Malcolm X’s World 50 Years Later
Reappraising race, religion, and revolution today
by Christina Holden ’15

Feb. 21, 2015 marks the 50th anniversary of the assassination of Malcolm X. To commemorate the life and legacy of Malcolm X as a public figure and his contributions to social justice in America, the College of Arts and Sciences with the Africana Studies program and political science department hosted a three-day conference that attracted international attention.

“Malcolm X’s World 50 Years Later: Reappraising Race, Religion, and Revolution Today” was held Feb. 17-19 and featured a variety of keynote speakers, paper presentations and panels. This live-streamed dialogue, which attracted viewers from nearly 30 different countries, gave academics an opportunity to share their work and thoughts with Lehigh’s faculty, staff and students.

Saladin Ambar, associate professor of political science, co-chaired the conference with James Peterson, associate professor of English and the director of Africana studies.

Ambar, author of Malcolm X at Oxford Union: Politics in a Global Era, said a wide array of impressive speakers, panelists and guests from countries including France, England, Malaysia, and Japan whose work and life speaks to the legacy of Malcolm X attended and made this an exceptional conference. Participants included activists involved with the Black Lives Matter movement, Malcolm X biographers, and academics from across the country and world Investigating and exploring Malcolm X’s civil rights legacy, speakers included Tariq Ali, Rosa Alicia Clemente, Pap Ndiaye, and Michael Eric Dyson.

Hosting this conference allowed Lehigh to join a collection of universities being a destination for international scholarship on African American historical figures, said Ambar. He added that Princeton, Oxford University, Villanova and Columbia University are just some of many schools that have taken part in the remembrance of Malcolm X’s legacy.

It was important that conference planners had the support of the institution to host the conference, Peterson said.

“Lehigh’s been changing. One of the changes is that we’ve established an Africana studies program with lots of young dynamic scholars who are doing incredible research across a range of fields having to do with the black experience.”

Ambar noted this conference was an opportunity for students to draw attention to other aspects of Malcolm X about which they are not accustomed to hearing or thinking.

People have been commemorating different civil rights milestones on national and international scales, said Peterson.

“We have been working very actively to try to identify the ways in which we might be able to honor that national and international process of looking at the civil rights movement and thinking about its accomplishments and challenging ourselves to move forward and to honor that legacy going forward.”
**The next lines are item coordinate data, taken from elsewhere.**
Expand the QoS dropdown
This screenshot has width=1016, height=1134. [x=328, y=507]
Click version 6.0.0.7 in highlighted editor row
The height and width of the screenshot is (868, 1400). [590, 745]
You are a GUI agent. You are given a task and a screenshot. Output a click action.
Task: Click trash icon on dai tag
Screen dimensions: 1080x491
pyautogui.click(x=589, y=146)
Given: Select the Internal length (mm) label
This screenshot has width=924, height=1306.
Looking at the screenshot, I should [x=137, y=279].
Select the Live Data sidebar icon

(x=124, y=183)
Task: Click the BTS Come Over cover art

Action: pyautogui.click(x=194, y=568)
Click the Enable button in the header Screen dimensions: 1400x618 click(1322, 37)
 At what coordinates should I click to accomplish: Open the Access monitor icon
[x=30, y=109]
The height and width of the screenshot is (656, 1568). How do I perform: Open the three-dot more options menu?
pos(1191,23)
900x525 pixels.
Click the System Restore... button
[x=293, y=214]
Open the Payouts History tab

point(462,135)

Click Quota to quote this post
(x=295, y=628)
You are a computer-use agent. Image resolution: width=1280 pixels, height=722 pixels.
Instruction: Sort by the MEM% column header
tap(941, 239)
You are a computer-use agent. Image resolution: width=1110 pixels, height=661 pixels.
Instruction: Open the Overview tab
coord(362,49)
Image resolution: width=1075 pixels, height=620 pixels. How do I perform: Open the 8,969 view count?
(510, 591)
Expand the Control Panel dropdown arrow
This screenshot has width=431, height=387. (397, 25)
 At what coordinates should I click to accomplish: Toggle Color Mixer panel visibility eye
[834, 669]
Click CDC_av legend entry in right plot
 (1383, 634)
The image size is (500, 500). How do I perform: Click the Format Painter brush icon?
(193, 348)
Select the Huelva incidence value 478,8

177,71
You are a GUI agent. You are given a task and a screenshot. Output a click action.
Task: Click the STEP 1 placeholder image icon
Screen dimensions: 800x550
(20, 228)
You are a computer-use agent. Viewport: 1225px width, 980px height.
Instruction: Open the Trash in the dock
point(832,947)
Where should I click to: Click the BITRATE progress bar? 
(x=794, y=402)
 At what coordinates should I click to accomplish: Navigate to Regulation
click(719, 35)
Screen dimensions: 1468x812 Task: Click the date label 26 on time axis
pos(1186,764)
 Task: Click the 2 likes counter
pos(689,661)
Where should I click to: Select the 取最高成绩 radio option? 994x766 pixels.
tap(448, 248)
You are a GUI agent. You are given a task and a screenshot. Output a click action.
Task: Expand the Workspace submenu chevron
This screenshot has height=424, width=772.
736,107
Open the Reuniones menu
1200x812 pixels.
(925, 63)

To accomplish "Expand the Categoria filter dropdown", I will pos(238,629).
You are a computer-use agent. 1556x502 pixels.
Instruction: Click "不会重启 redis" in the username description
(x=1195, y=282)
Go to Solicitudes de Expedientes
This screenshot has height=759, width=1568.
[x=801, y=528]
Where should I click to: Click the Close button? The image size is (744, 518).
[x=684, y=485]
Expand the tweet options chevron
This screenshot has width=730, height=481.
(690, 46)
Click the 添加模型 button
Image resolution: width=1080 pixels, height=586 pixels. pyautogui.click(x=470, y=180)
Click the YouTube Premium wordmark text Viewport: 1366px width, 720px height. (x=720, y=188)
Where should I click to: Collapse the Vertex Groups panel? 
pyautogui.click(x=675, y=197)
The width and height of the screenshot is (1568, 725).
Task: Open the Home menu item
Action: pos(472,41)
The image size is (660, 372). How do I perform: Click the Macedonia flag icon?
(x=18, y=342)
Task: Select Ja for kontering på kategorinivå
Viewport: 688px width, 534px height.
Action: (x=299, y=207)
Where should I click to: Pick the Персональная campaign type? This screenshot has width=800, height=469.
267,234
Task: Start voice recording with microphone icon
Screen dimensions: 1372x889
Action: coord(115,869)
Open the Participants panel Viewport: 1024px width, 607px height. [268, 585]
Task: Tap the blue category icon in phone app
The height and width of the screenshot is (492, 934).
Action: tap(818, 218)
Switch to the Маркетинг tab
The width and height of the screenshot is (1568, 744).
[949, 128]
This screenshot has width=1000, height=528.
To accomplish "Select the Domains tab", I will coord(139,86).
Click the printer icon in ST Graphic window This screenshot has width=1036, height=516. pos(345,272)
“There continues to be a hunger and appetite for information about Malcolm X and his legacy and his personal history but also what he meant to the American civil rights movement, and what he meant to the worldwide human rights movement,” said Ambar. “That hunger and appetite only grows with the years, and I am delighted that not only Lehigh students but those who were able to view the conference by live streaming or Internet will get the opportunity to satisfy some of that interest that continues to grow.”